### TASK MATERIAL
*** Begin section ***
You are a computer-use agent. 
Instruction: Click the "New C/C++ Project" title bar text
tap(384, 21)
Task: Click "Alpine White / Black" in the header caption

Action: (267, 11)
*** End section ***
*** Begin section ***
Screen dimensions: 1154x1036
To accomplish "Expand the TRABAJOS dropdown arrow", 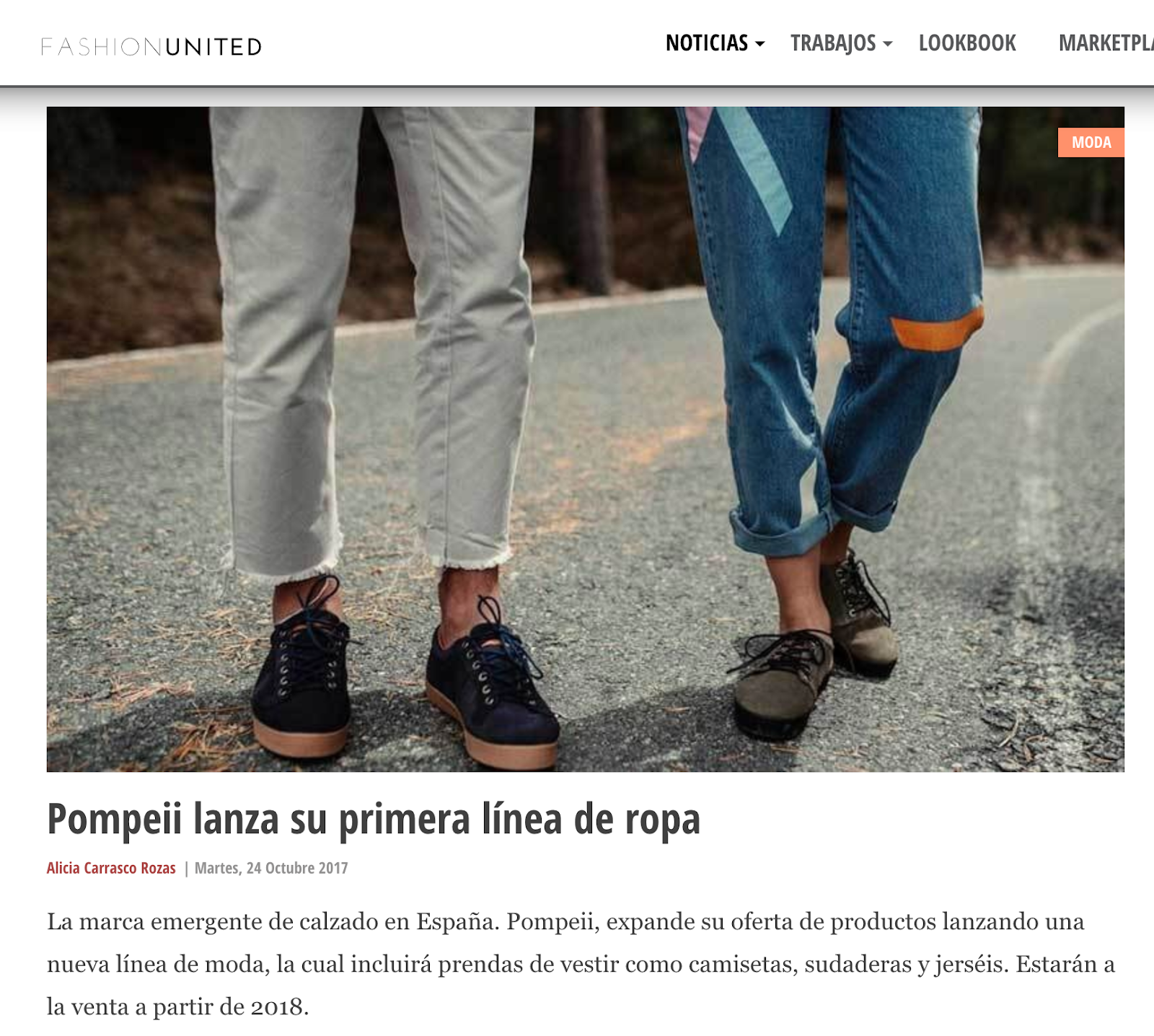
*** End section ***
### WORK TO BE COMPLETED
Look above for the line with "Screen dimensions: 1154x1036", then print it and each line after it down to and including the line with "the TRABAJOS dropdown". Leave out the pictures and keep the wording exact.

### WRITTEN RESPONSE
Screen dimensions: 1154x1036
To accomplish "Expand the TRABAJOS dropdown arrow", 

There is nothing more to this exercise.